Spektakulär ist der Bericht über einen gemeinsamen Badeausflug mit Band und Familie in einer Ruhepause während eines Festivals in diesem Sommer, O-Ton: „Wir kommen an dem See an und in weniger als fünf Sekunden sind alle nackt!“ Ein prägendes Erlebnis, das wohl noch lange nachhallen wird. Ein paar Jahre früher, und das berühmte Lied über das Paarungsverhalten der Lachse hätte möglicherweise einen anderen Refrain bekommen:

Das Leben ist hart, aber das nehm‘ ich in Kauf

Zum Schwimmen und Plantschen ziehen die Ossis den Schlüpfer aus

Und schließlich folgt auch der Satz, der diesem Text seinen Titel gibt: „Großstadt kann jeder.“ Drei Worte, die kurz und präzise verdeutlichen, wie wichtig es ist, solche Veranstaltungen in der „Provinz“ stattfinden zu lassen, wo es mehr als genug Leute gibt, die das überhaupt nicht geil finden, und welch ungeheure Kraftanstrengung und Energieleistung alle erbringen, die dieses Festival geplant und vorbereitet haben und nun auf und hinter der Bühne, an Einlass, Park- und Campingplatz, bei der Versorgung, im Merchandise … und … und … und …im Einsatz sind.

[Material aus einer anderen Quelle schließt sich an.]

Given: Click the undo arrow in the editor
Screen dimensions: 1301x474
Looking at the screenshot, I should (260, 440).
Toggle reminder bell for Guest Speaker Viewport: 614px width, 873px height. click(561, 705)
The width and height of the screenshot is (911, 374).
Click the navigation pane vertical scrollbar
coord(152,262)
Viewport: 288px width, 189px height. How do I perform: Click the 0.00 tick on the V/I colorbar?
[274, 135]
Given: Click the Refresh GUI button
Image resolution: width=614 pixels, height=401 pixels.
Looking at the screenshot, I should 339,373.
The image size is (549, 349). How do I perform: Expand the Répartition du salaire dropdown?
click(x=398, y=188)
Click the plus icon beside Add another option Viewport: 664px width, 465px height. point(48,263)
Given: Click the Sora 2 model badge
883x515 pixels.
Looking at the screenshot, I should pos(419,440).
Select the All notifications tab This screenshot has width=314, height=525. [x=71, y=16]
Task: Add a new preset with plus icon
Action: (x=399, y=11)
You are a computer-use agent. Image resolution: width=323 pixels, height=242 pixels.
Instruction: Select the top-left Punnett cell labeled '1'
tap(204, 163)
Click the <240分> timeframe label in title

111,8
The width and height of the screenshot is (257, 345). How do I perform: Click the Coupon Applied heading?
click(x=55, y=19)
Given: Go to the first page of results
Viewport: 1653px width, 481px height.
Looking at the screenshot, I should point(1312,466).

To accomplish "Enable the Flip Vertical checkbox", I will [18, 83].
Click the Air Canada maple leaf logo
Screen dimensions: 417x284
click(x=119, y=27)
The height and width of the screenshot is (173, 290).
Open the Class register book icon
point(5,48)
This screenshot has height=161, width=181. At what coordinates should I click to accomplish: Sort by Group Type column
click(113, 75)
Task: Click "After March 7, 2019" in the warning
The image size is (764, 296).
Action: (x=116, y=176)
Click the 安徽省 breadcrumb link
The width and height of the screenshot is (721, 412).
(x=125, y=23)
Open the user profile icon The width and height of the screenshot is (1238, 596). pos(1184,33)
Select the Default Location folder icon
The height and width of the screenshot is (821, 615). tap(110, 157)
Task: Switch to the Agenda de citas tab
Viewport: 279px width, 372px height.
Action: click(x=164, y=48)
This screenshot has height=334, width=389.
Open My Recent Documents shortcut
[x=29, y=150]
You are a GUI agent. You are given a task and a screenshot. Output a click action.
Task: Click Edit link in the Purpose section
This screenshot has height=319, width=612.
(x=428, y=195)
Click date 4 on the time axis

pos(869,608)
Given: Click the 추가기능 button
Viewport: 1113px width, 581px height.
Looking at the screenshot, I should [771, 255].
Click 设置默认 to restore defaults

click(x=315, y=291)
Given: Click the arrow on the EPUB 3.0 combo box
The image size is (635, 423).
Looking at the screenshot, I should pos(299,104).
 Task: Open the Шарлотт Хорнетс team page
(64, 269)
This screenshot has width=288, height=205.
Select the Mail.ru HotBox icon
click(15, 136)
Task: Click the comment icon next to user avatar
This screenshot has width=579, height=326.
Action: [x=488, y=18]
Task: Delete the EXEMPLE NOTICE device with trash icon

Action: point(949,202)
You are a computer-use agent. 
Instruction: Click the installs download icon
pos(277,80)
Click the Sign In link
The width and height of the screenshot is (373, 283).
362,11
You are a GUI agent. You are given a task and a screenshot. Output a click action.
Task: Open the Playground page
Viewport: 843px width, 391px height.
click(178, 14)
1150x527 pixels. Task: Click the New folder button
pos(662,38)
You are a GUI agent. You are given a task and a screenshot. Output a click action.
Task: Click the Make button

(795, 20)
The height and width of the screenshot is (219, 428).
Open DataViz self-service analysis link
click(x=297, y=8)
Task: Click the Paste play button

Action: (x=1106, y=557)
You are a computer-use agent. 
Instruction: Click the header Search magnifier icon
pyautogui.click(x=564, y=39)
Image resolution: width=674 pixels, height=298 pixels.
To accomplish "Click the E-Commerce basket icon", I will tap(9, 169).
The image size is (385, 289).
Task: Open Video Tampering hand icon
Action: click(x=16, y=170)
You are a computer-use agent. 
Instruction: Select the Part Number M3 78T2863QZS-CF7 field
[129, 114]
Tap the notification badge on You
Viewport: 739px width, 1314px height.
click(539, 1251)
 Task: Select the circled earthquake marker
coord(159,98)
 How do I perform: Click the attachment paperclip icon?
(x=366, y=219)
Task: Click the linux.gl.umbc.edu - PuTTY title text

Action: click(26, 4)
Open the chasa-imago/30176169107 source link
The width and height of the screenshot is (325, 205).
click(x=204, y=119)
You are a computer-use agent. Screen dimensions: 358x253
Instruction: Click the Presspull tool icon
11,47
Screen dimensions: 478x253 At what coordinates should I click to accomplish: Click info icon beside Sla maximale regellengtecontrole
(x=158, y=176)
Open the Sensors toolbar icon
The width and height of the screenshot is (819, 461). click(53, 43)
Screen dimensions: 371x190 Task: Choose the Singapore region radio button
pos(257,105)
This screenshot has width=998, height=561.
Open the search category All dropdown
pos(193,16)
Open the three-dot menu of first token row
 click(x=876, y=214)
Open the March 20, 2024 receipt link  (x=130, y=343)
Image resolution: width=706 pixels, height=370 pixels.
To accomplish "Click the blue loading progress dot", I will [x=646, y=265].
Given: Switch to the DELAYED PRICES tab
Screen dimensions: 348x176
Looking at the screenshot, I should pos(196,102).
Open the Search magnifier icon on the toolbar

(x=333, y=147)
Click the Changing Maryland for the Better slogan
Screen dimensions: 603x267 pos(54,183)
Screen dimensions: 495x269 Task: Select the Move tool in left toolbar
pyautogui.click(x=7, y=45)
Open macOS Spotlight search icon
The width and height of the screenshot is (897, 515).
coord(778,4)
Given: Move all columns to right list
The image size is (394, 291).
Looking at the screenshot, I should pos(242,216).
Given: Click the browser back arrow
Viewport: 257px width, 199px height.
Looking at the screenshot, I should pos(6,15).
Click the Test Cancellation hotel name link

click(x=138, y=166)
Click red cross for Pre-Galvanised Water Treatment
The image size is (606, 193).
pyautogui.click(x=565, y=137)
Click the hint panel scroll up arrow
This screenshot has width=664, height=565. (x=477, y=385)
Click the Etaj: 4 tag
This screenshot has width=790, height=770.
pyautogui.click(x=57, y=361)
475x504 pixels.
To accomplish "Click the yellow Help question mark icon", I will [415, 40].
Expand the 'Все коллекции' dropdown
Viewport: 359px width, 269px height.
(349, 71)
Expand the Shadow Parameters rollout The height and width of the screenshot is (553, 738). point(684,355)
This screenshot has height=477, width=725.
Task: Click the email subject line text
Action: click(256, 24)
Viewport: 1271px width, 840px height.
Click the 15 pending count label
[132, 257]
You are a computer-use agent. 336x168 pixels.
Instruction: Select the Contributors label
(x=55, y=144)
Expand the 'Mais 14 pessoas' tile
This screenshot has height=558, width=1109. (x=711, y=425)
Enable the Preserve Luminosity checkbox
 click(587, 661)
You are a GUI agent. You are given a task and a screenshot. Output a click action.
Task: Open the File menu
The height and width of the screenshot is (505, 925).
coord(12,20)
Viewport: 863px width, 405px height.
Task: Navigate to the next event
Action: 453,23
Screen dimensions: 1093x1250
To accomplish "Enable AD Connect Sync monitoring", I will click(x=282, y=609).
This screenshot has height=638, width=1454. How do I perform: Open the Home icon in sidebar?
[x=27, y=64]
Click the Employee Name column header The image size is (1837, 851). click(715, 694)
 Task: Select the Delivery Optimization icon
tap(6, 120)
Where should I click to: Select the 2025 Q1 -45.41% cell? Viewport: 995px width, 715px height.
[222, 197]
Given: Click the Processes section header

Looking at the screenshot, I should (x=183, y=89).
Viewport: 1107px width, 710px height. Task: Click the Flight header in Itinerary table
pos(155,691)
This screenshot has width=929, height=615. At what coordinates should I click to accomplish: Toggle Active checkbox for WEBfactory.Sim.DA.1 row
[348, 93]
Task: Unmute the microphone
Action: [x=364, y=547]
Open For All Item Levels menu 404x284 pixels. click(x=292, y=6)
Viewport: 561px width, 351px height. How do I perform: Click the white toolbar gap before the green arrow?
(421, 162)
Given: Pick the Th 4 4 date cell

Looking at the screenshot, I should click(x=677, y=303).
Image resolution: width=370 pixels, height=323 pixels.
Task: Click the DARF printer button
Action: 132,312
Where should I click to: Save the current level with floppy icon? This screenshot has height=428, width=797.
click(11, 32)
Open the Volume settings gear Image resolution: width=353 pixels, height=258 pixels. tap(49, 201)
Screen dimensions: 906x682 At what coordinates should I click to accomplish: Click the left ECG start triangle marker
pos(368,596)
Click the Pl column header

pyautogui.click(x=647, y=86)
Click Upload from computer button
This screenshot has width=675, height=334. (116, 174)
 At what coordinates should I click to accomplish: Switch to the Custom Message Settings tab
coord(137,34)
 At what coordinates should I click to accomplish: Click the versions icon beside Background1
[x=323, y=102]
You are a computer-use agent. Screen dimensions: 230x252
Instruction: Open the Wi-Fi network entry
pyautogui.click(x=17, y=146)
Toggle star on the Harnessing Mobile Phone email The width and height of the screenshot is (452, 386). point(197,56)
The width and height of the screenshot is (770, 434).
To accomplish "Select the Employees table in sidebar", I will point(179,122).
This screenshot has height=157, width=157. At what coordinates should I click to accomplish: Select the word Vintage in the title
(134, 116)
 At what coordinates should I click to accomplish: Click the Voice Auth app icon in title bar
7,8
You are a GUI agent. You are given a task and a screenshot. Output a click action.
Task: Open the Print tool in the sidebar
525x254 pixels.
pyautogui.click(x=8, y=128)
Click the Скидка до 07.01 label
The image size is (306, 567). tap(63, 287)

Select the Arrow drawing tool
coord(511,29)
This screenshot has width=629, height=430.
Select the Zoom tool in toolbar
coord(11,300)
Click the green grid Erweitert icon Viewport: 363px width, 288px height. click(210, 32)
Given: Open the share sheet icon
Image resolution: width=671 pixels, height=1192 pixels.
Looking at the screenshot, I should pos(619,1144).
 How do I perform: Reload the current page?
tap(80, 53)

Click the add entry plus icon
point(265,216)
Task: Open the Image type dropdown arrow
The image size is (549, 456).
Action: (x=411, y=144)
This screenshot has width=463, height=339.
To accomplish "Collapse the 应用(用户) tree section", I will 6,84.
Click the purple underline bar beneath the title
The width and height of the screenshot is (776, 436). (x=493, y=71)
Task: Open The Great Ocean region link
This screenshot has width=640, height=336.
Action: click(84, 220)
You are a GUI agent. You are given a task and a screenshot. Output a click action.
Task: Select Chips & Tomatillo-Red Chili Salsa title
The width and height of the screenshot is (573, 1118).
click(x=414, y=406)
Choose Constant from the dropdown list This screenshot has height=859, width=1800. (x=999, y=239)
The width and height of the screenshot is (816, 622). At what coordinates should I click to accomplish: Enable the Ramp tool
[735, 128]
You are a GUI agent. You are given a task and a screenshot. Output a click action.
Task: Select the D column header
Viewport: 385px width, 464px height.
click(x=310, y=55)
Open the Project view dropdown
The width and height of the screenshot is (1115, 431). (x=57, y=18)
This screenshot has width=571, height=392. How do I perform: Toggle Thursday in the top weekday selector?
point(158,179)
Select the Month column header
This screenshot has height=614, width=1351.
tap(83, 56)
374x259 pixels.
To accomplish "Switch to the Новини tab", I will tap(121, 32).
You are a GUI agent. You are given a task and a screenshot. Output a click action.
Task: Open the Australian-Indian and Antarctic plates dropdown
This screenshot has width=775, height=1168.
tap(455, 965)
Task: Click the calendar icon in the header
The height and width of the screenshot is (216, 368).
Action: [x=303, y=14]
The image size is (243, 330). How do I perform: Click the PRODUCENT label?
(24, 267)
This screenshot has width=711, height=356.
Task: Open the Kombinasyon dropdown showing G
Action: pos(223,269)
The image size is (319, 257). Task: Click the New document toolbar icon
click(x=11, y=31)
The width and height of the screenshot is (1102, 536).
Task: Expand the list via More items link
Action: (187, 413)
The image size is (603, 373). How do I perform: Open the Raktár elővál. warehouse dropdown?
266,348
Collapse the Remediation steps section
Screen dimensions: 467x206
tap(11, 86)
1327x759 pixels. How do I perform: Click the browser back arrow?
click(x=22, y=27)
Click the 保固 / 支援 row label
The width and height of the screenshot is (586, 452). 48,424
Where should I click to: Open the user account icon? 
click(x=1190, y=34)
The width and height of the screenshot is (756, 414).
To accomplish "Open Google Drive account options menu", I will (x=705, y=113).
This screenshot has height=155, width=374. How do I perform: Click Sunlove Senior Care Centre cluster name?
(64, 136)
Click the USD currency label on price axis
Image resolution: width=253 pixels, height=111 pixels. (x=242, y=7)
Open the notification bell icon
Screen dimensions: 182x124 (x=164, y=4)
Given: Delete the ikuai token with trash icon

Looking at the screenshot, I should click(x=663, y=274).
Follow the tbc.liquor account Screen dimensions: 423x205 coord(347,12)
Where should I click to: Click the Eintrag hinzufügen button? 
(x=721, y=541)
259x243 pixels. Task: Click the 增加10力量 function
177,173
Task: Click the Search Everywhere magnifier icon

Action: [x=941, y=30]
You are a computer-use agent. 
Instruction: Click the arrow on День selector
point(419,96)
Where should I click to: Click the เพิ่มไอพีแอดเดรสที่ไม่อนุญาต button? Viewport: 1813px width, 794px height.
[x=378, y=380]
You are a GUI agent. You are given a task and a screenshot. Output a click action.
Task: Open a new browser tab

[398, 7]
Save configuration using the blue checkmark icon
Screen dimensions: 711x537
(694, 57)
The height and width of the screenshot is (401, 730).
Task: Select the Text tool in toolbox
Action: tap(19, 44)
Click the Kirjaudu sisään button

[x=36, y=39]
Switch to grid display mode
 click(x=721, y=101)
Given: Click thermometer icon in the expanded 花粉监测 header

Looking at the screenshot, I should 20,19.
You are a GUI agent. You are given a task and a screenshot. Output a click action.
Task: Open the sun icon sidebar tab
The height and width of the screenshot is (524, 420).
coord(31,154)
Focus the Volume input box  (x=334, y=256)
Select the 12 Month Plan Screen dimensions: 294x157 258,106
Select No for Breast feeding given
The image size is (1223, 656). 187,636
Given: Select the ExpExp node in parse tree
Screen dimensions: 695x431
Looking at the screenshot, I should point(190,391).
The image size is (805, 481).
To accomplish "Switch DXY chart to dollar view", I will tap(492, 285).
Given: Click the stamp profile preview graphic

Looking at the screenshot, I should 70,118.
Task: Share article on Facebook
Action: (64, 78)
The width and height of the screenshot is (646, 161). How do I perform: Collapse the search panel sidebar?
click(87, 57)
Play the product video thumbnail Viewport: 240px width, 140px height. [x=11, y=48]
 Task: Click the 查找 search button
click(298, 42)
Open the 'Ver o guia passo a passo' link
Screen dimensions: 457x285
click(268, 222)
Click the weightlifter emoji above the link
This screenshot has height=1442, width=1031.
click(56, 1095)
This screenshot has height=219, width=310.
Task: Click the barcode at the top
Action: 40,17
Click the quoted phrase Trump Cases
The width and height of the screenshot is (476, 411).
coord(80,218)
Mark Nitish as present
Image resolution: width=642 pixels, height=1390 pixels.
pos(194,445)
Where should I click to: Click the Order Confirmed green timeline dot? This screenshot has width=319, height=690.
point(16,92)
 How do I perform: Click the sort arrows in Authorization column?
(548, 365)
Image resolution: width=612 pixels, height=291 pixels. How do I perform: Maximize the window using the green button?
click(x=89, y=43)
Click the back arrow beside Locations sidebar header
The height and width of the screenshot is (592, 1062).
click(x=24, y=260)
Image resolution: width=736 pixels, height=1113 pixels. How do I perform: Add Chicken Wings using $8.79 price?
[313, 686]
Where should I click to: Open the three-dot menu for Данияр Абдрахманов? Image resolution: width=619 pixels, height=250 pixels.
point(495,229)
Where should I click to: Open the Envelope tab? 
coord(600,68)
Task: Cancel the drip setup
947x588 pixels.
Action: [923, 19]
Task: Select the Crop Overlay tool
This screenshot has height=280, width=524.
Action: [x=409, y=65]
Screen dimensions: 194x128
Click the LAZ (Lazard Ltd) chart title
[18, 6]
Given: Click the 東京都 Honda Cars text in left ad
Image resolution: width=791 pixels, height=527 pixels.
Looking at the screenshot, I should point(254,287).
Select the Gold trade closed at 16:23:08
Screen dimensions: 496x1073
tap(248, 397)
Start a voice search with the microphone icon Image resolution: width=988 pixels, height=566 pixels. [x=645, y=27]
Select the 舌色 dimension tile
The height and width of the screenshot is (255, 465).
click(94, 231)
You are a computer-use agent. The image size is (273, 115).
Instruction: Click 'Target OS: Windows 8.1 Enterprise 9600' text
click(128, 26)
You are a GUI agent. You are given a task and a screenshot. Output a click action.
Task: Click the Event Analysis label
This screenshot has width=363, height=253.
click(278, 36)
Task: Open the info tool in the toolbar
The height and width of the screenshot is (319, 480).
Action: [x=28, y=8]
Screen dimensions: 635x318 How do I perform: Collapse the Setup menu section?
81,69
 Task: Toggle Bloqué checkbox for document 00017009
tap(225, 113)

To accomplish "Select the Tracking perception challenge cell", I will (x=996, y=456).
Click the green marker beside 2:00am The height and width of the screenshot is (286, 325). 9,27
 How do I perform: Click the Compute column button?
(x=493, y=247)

Damit sind wir bei der Band, ohne die es „Wasted in Jarmen“ nicht gäbe. Pünktlich um 22 Uhr geht es los, es erklingt „Für diese eine Nacht“ – ein gutes Motto für einen wirklich speziellen Abend. Neben der zweiten triumphalen Heimkehr innerhalb von zwölf Monaten ist ja der 9. September 2017 noch aus einem anderen Grund ein ganz besonderes Datum. Monchi feiert seinen 30. Geburtstag. Es ist eine Party, die den 3500 Geburtstagsgästen lange im Gedächtnis bleiben wird.

Eine schöne Überraschung bekommt das Geburtstagskind von seiner vollständig auf der Bühne versammelten Familie. Es gibt das unausweichliche „Happy Birthday“ aus 3500 Kehlen und dazu eine riesige Torte. Monchi bietet diese zur Versteigerung an, besonderer Anreiz: „Wer 1000 Euro gibt, kann mir das Ding gern ins Gesicht werfen.“ Über das Schicksal der Torte ist bis jetzt nichts bekannt.

Auch nach Auftritten auf Festivals vor mehreren zehntausend Zuschauern und inzwischen mehreren Jahren auf Tour spürt man in jeder Note, jedem Text die Begeisterung, mit der die Band jedes Konzert angeht, als wäre es das erste und letzte zugleich – jede einzelne Sekunde wird aufgesogen und gespeichert, und – um mal zu zitieren: „Was es umso schöner macht, es liegt nicht nur am Alkohol.“

Die Zeit vergeht viel zu schnell, gegen halb zwölf klingt das Konzert mit „Weit hinaus“ im Schein etlicher Fackeln und mit einem Feuerwerk über der Bühne angemessen aus. Wieder ist ein Kapitel der Bandgeschichte vollendet und weitere warten darauf geschrieben zu werden. Nach dem „Wasted“ ist vor der Tour, dazwischen gibt es noch den Film „Wildes Herz“. Wir sehen uns.

Abschließend und aus Gründen der Ausgewogenheit darf ich nun doch noch ein Lob für Vorpommern loswerden. Ich bin angenehm überrascht, nur an sehr wenig Wahlwerbung vorbeigefahren zu sein, darunter fand sich nur ein minimaler Anteil blauer Plakate. Wäre ja zu schön, wenn das Wahlergebnis ähnlich aussieht. Eins ist aber sicher:

Vorpommern ist definitiv NICHT KOMPLETT IM ARSCH!